Son soru: Belki bir yöneticinin ya da yorumcunun çıkıp hakaretler yağdırması Avrupa’da duyulmuyor ama, bunların birikimiyle oluşan infialler hemen duyuluyor. Bunun son örneğini derbide yaşadık. Bunlar Türkiye’nin prestijini yerle bir ediyor. Bu yaşananlar transfere nasıl yansıyacak?

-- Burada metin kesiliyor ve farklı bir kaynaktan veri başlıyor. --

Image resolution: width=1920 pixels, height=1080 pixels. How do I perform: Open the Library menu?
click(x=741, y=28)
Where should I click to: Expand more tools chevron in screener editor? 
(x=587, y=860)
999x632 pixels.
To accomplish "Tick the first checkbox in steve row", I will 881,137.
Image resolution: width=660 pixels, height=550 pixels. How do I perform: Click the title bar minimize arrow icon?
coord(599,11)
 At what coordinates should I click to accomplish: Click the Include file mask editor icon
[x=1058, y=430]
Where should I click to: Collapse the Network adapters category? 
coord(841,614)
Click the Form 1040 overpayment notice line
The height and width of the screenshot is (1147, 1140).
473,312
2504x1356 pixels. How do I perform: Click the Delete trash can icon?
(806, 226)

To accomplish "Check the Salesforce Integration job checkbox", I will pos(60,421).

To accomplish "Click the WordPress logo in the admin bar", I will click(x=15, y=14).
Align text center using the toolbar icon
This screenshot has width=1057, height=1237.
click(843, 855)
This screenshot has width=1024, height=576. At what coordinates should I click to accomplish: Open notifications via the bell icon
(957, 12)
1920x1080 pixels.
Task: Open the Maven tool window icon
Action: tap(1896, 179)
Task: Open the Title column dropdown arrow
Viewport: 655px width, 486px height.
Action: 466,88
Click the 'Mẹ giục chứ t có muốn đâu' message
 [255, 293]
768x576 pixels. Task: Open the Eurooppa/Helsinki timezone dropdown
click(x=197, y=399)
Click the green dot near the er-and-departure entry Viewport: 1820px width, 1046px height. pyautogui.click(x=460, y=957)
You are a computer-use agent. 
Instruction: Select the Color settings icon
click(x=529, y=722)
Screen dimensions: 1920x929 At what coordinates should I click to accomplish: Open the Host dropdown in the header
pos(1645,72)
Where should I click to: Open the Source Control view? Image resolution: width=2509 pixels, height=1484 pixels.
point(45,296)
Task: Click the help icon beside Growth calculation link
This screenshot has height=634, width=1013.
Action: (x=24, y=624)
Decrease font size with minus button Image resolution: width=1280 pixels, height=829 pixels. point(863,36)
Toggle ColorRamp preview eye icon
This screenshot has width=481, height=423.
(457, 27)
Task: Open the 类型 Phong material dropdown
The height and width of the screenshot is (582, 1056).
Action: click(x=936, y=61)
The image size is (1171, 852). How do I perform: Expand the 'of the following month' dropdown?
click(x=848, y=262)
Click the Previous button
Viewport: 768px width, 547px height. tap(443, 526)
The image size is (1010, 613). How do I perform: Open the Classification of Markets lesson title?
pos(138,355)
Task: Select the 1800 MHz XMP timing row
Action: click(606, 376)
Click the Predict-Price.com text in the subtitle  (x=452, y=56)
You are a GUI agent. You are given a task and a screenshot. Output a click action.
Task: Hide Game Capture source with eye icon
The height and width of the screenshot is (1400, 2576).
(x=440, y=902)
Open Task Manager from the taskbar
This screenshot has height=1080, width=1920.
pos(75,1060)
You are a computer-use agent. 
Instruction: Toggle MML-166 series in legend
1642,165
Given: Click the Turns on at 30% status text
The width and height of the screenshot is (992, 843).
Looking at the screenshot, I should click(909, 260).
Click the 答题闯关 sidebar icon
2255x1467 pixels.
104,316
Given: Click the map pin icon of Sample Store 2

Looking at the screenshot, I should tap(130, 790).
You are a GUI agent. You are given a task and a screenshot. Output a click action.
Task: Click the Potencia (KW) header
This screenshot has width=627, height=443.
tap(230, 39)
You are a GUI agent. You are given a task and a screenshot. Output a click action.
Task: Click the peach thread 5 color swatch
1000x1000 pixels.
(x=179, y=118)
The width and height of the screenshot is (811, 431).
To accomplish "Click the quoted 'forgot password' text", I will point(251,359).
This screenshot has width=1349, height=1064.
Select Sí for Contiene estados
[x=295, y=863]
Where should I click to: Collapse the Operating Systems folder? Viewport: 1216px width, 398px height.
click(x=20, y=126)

Çok açık söylüyorum. Yurt dışında görüştüğünüz 10 futbolcudan 6-7 tanesi “Ne verirseniz verin Türkiye’ye gelmem” diyor. Futbolcu önce İngiltere, Almanya, Fransa, İspanya takımlarını, Hollanda’nın, Yunanistan’ın, Rusya’nın önemli kulüplerini tercih ediyor. Ama Türkiye’le gelmiyor. Türkiye son tercih. Ayrıca orada kazandığınnı çök fazlasını istiyor. Üstelik gelenlerin de çoğu çok para almasına rağmen pişman oluyor. Hiç hatırlıyor musunuz Türkiye’ye gelip yıllarca oynayan kalbur üstü yabancı. Hagi, Taffarel, Popescu falan vardı, onların da yaşı ilerlemişti. Türkiye’deki ortamda yabancılardan verim elde etmek çok zor.